Une belle journée s'annonce. Bien entendu je vais aller avec le fiston faire une partie de pêche. Je lui propose d'aller faire de la prospection sur des plateaux un peu plus éloignés de la côte. Je reste tout de même dans la limite des 6 milles des côtes. La mer est lisse, pas une seule ride à la surface. Pas un nuage pour nous cacher le soleil.

Après avoir bien étudié les cartes marines, j'ai une petite idée pour traquer les poissons. Je commence par un plateau rocheux entouré de sable.

La journée est consacrée au jigs. Je vais pêcher toute la journée avec ces morceaux de métal.

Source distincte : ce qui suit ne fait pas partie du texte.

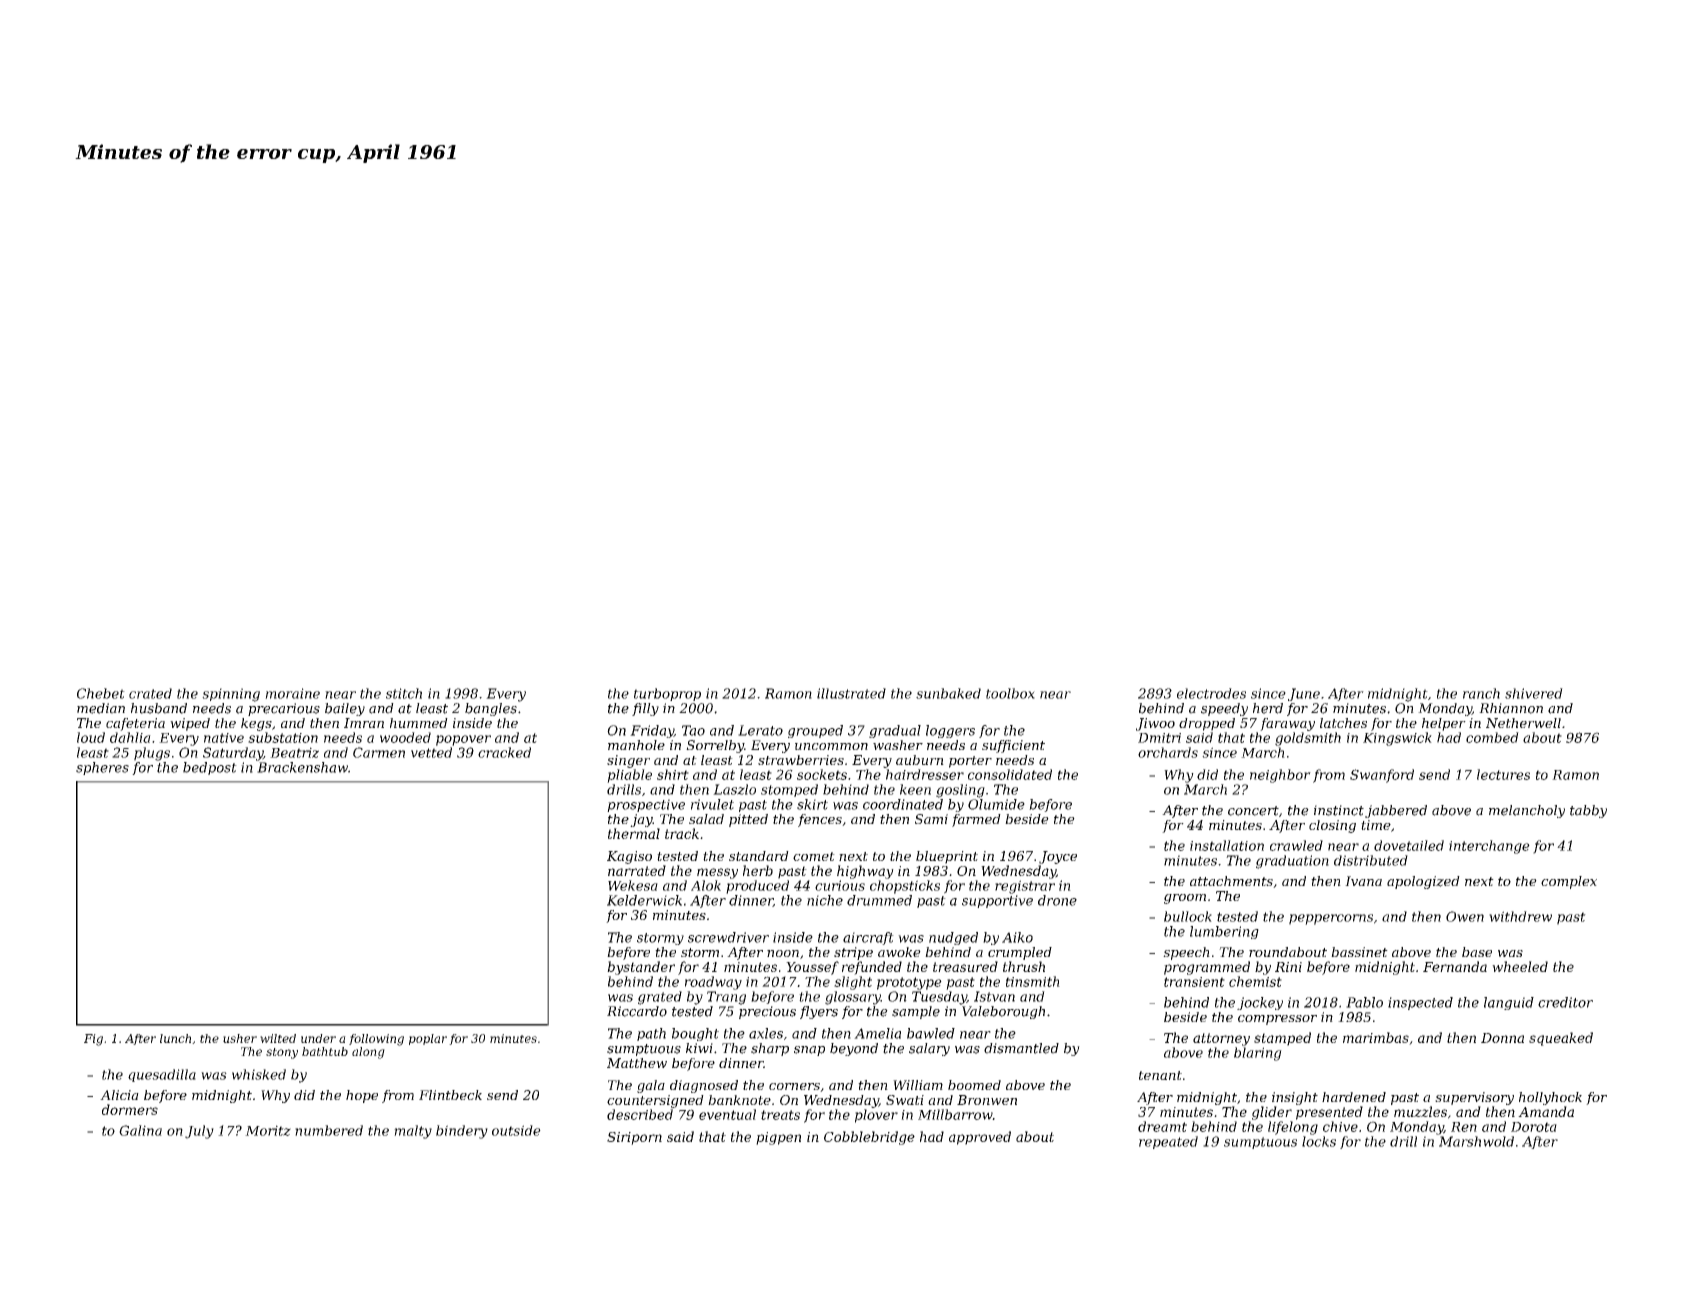 The height and width of the screenshot is (1304, 1687). I want to click on Fernanda, so click(1455, 966).
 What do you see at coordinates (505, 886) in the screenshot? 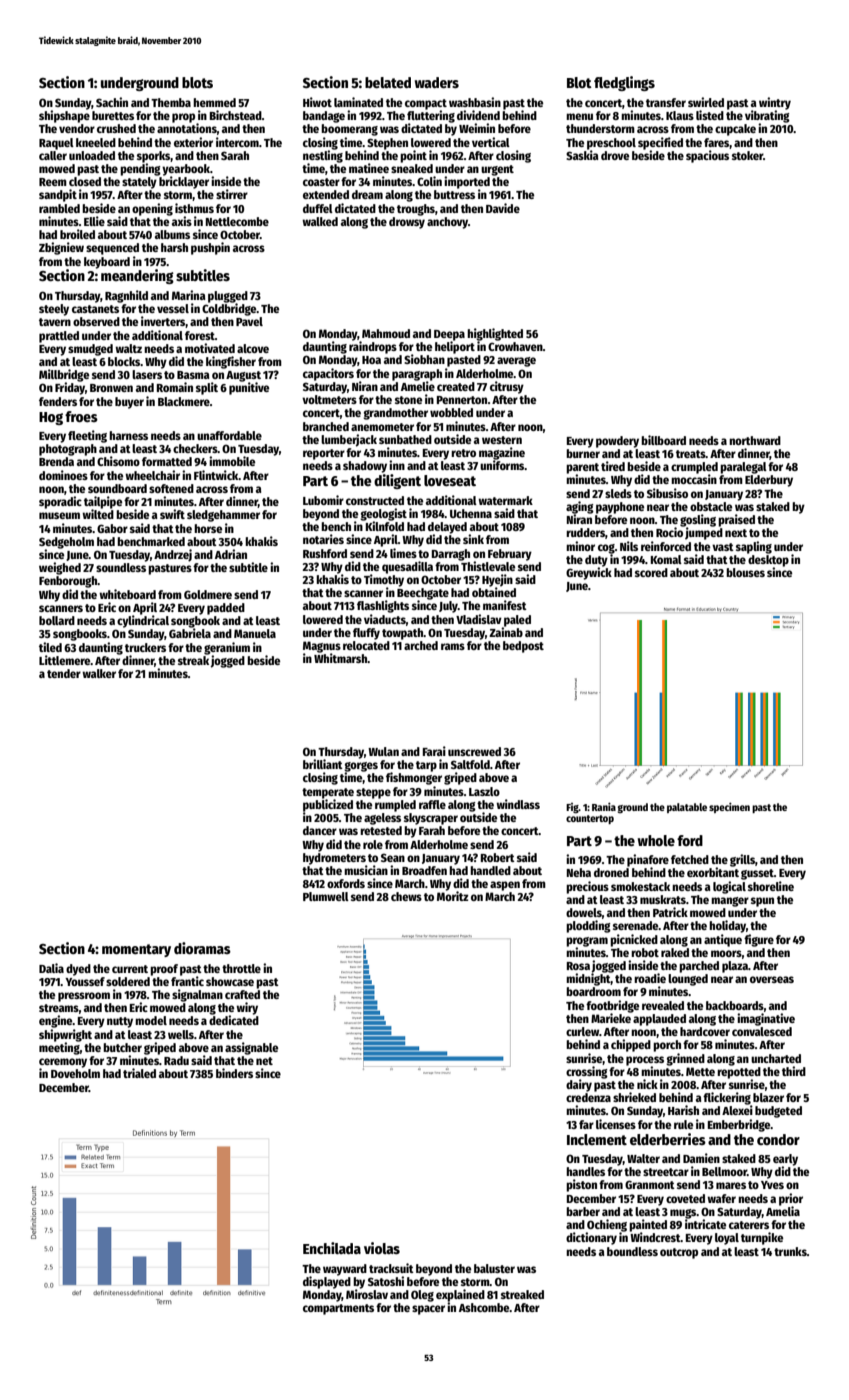
I see `aspen` at bounding box center [505, 886].
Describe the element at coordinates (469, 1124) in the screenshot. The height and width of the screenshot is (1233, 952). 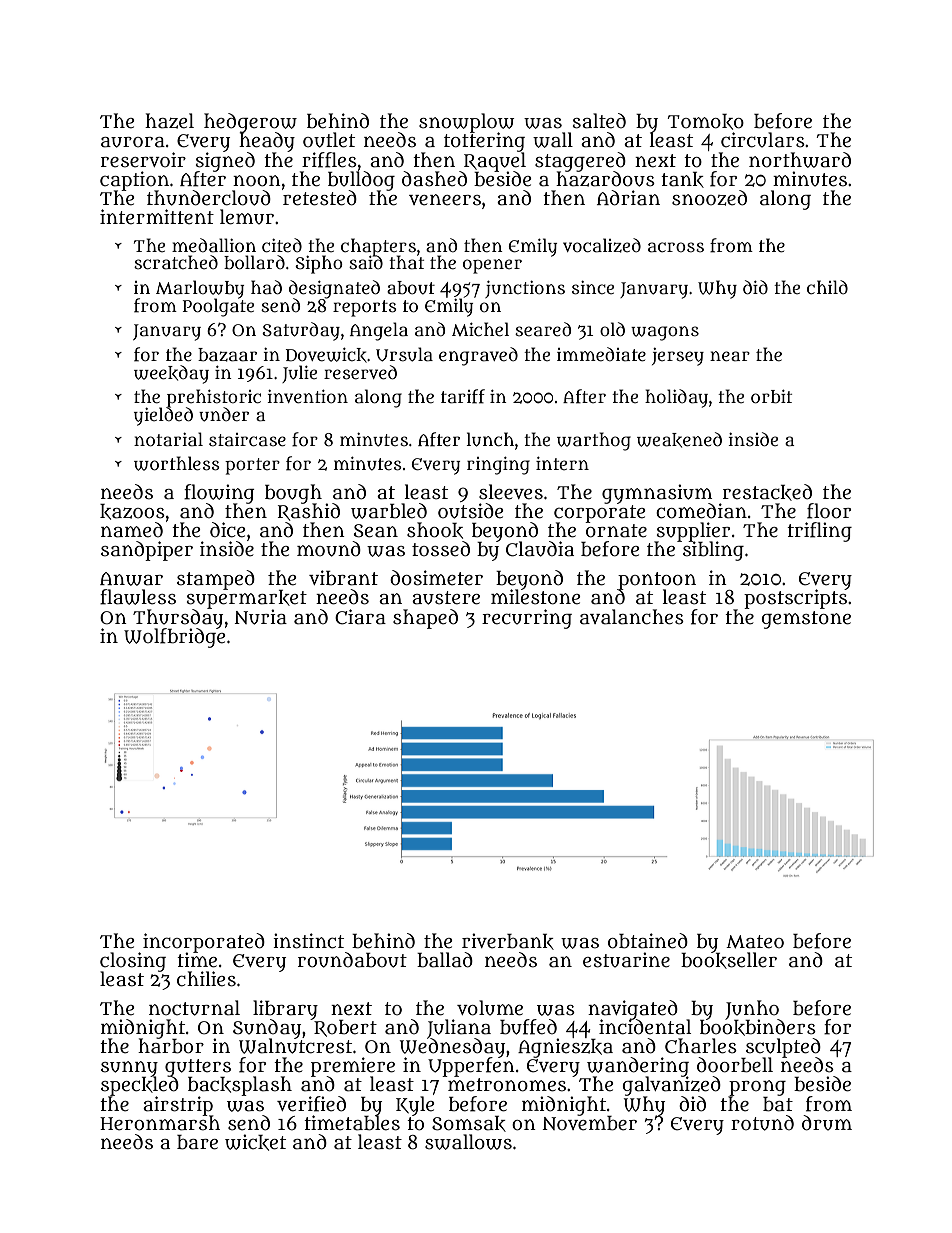
I see `Somsak` at that location.
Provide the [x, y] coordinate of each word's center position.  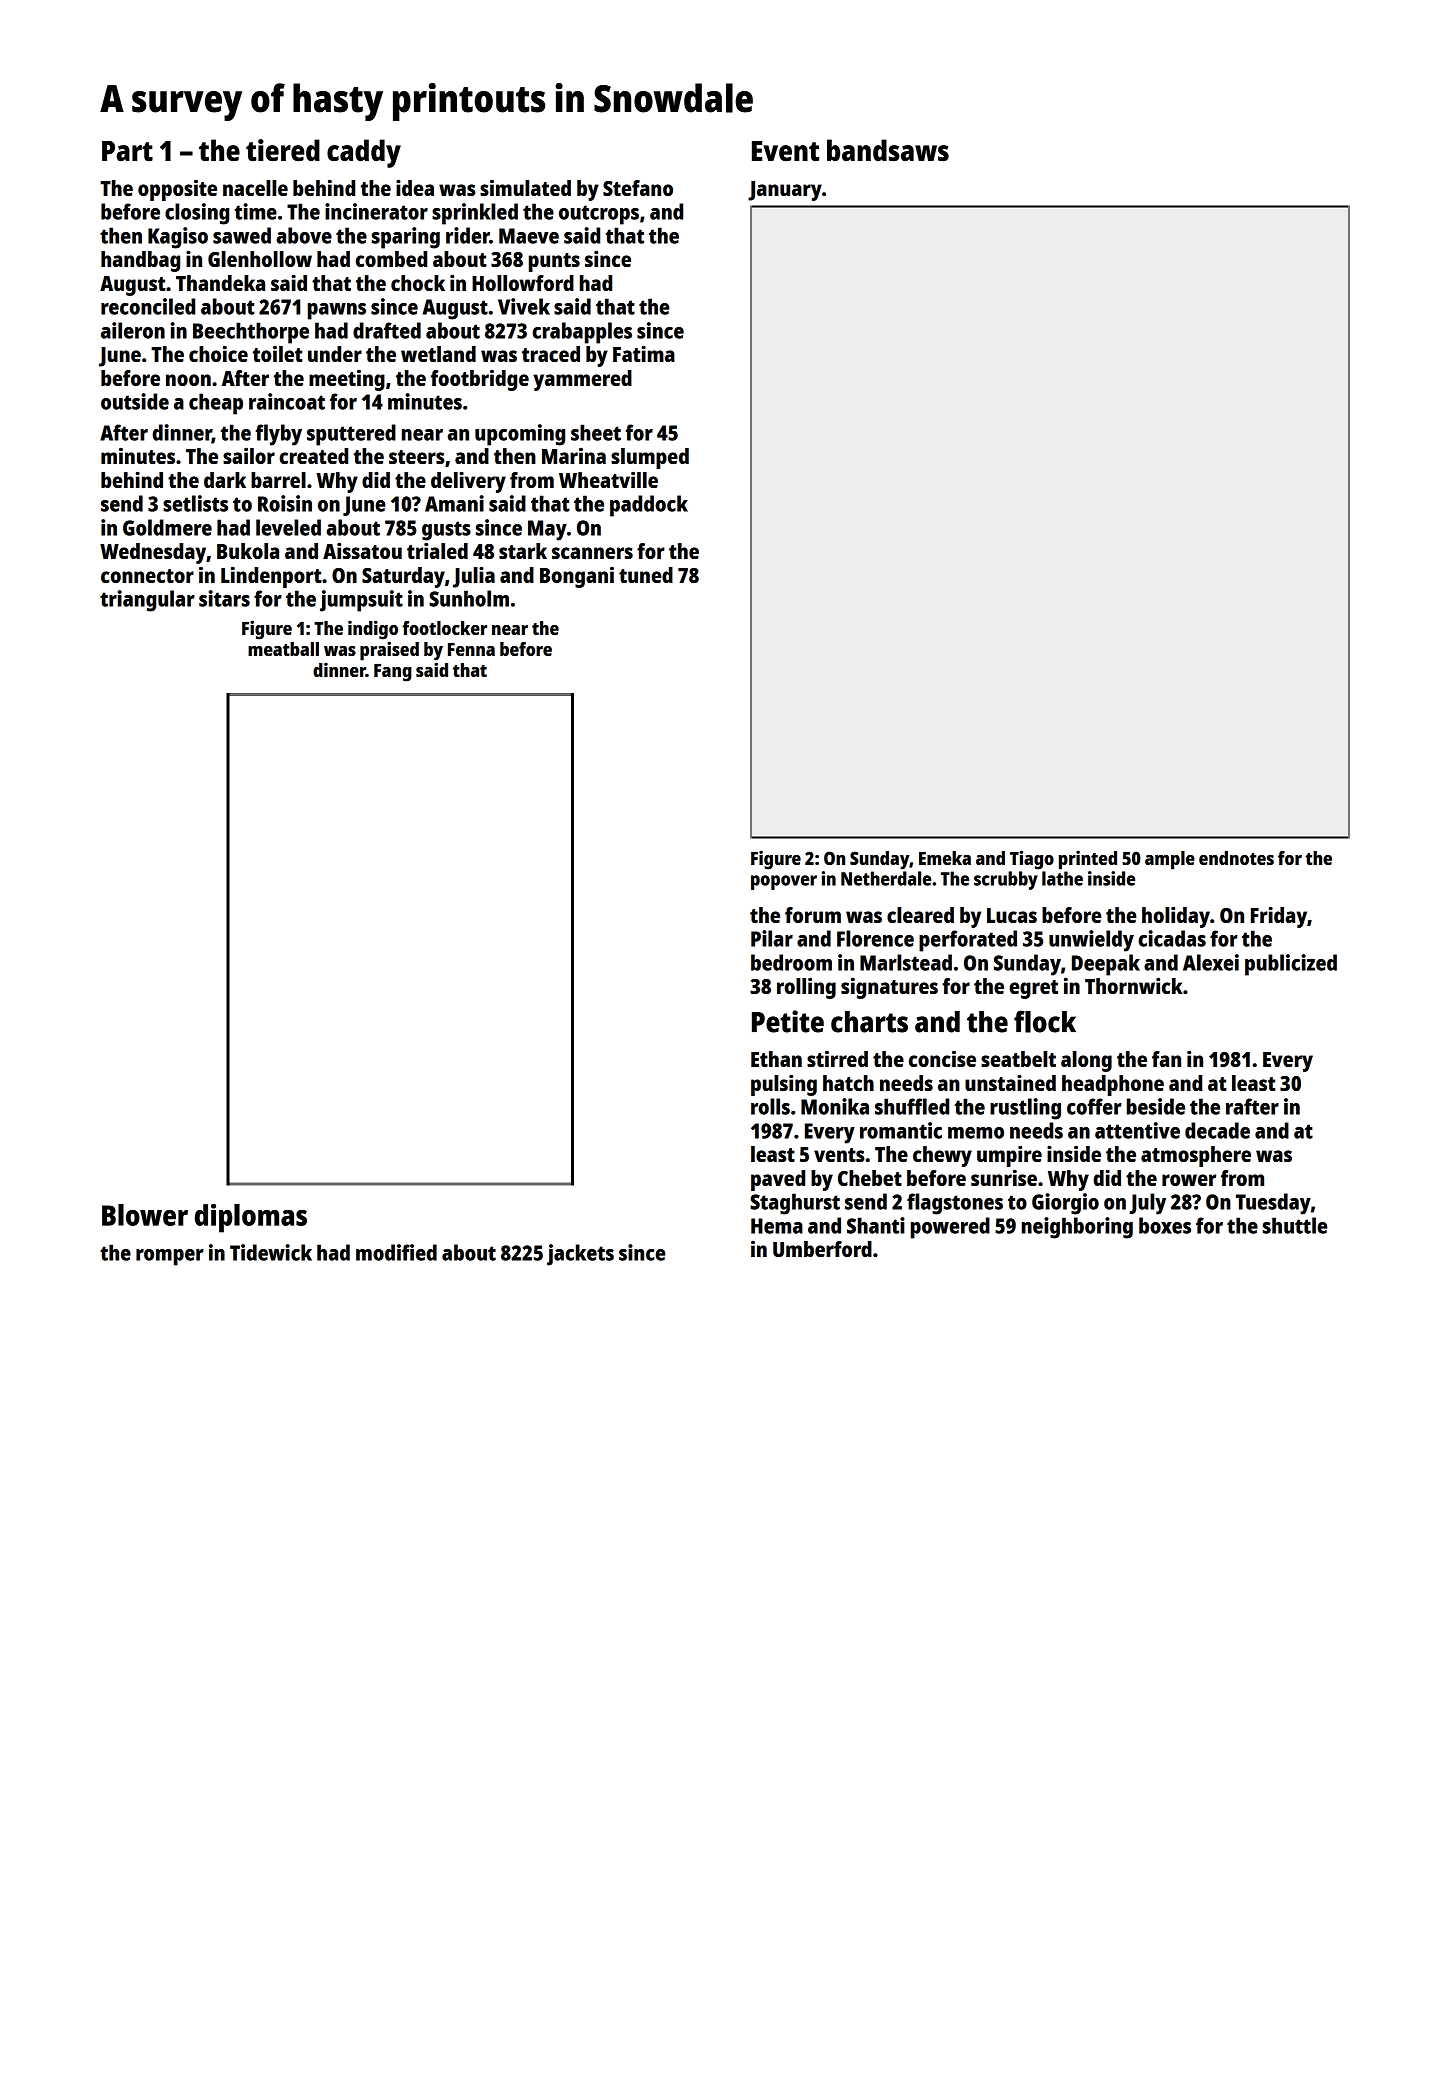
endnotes [1236, 858]
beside [1156, 1106]
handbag [140, 261]
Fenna [471, 649]
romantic [901, 1130]
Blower [145, 1215]
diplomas [251, 1218]
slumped [650, 458]
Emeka [945, 858]
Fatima [644, 353]
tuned [646, 575]
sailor [249, 456]
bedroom [791, 962]
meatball [283, 649]
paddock [649, 506]
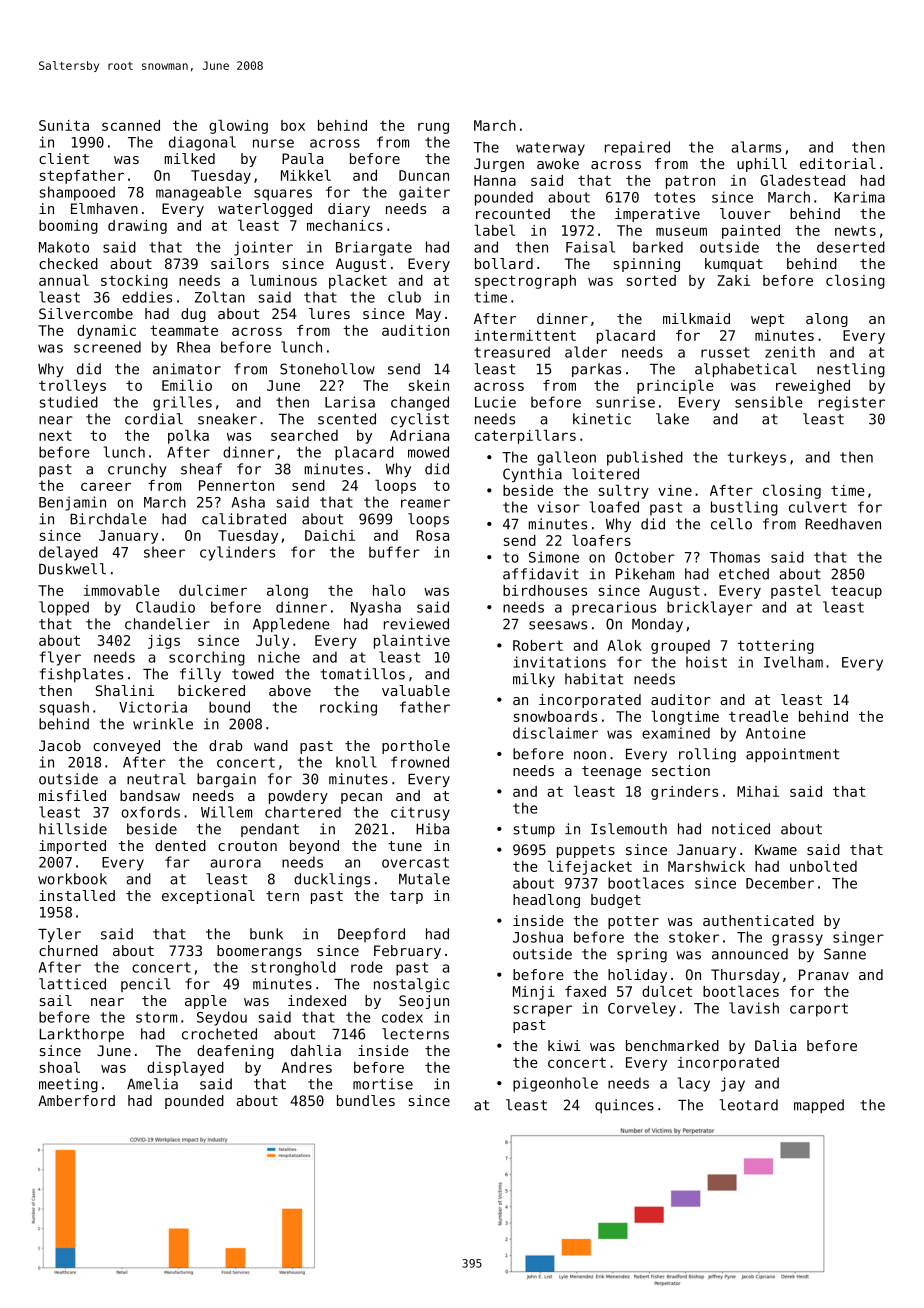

Je fais un tour sur la zone en mode structure scan pour repérer le fond. et le modéliser. Je suis vraiment surpris de la puissance de mon nouveau combiné Lowrance. Une fois les repérages effectués, je place la dérive. Pas de poissons à l'horizon. Je décale la dérive de 25 mètres à l'est et ainsi de suite. Après avoir peigné la zone, pas une seule touche et pas âme qui vive.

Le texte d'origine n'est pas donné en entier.